Pixel coordinate grounding data
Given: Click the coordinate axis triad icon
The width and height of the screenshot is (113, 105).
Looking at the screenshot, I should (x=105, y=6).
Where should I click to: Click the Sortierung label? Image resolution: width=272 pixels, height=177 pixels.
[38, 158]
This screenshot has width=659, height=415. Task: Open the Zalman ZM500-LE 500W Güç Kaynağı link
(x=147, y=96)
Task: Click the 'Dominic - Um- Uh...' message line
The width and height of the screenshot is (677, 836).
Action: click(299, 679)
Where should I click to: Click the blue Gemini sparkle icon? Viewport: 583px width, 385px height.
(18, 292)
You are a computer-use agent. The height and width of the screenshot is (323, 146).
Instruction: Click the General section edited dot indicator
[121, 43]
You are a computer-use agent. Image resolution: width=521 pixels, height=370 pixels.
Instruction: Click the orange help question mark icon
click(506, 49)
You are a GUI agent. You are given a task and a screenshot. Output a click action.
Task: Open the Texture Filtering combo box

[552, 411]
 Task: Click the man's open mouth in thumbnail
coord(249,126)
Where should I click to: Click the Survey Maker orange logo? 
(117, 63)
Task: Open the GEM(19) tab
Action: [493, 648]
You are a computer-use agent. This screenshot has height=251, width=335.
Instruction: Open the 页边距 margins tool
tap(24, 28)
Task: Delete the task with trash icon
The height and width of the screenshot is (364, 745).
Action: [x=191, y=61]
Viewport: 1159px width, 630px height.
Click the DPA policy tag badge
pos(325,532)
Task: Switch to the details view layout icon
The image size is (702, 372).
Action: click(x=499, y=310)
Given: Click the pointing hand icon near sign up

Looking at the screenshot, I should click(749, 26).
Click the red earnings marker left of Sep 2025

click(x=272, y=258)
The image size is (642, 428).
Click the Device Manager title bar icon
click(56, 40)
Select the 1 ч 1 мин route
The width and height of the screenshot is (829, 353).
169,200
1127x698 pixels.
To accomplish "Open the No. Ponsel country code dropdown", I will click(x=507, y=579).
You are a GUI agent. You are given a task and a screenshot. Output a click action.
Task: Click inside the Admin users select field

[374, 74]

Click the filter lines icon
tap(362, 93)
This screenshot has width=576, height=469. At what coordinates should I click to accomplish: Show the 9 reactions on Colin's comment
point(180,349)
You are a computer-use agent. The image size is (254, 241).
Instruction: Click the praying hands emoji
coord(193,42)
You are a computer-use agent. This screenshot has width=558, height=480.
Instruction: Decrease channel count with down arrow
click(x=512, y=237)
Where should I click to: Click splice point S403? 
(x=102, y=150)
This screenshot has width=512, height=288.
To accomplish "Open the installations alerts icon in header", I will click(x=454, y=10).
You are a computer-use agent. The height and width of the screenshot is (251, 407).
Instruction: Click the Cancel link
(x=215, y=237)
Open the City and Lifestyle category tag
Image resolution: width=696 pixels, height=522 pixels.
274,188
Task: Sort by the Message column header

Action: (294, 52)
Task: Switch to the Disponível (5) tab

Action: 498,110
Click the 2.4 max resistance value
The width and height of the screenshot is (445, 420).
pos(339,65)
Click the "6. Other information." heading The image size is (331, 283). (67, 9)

▸ Exercise
Going line by line, copy the data above exactly.

▸ Solved exercise
Given: Click the coordinate axis triad icon
The width and height of the screenshot is (113, 105).
Looking at the screenshot, I should (x=105, y=6).
Where should I click to: Click the Sortierung label? Image resolution: width=272 pixels, height=177 pixels.
[38, 158]
This screenshot has width=659, height=415. Task: Open the Zalman ZM500-LE 500W Güç Kaynağı link
(x=147, y=96)
Task: Click the 'Dominic - Um- Uh...' message line
The width and height of the screenshot is (677, 836).
Action: click(299, 679)
Where should I click to: Click the blue Gemini sparkle icon? Viewport: 583px width, 385px height.
(18, 292)
You are a computer-use agent. The height and width of the screenshot is (323, 146).
Instruction: Click the General section edited dot indicator
[121, 43]
You are a computer-use agent. Image resolution: width=521 pixels, height=370 pixels.
Instruction: Click the orange help question mark icon
click(506, 49)
You are a GUI agent. You are given a task and a screenshot. Output a click action.
Task: Open the Texture Filtering combo box

[552, 411]
 Task: Click the man's open mouth in thumbnail
coord(249,126)
Where should I click to: Click the Survey Maker orange logo? 
(117, 63)
Task: Open the GEM(19) tab
Action: [493, 648]
You are a computer-use agent. This screenshot has height=251, width=335.
Instruction: Open the 页边距 margins tool
tap(24, 28)
Task: Delete the task with trash icon
The height and width of the screenshot is (364, 745).
Action: [x=191, y=61]
Viewport: 1159px width, 630px height.
Click the DPA policy tag badge
pos(325,532)
Task: Switch to the details view layout icon
The image size is (702, 372).
Action: click(x=499, y=310)
Given: Click the pointing hand icon near sign up

Looking at the screenshot, I should click(749, 26).
Click the red earnings marker left of Sep 2025

click(x=272, y=258)
The image size is (642, 428).
Click the Device Manager title bar icon
click(56, 40)
Select the 1 ч 1 мин route
The width and height of the screenshot is (829, 353).
169,200
1127x698 pixels.
To accomplish "Open the No. Ponsel country code dropdown", I will click(x=507, y=579).
You are a GUI agent. You are given a task and a screenshot. Output a click action.
Task: Click inside the Admin users select field

[374, 74]

Click the filter lines icon
tap(362, 93)
This screenshot has width=576, height=469. At what coordinates should I click to accomplish: Show the 9 reactions on Colin's comment
point(180,349)
You are a computer-use agent. The image size is (254, 241).
Instruction: Click the praying hands emoji
coord(193,42)
You are a computer-use agent. This screenshot has width=558, height=480.
Instruction: Decrease channel count with down arrow
click(x=512, y=237)
Where should I click to: Click splice point S403? 
(x=102, y=150)
This screenshot has width=512, height=288.
To accomplish "Open the installations alerts icon in header", I will click(x=454, y=10).
You are a computer-use agent. The height and width of the screenshot is (251, 407).
Instruction: Click the Cancel link
(x=215, y=237)
Open the City and Lifestyle category tag
Image resolution: width=696 pixels, height=522 pixels.
274,188
Task: Sort by the Message column header

Action: (294, 52)
Task: Switch to the Disponível (5) tab

Action: 498,110
Click the 2.4 max resistance value
The width and height of the screenshot is (445, 420).
pos(339,65)
Click the "6. Other information." heading The image size is (331, 283). (67, 9)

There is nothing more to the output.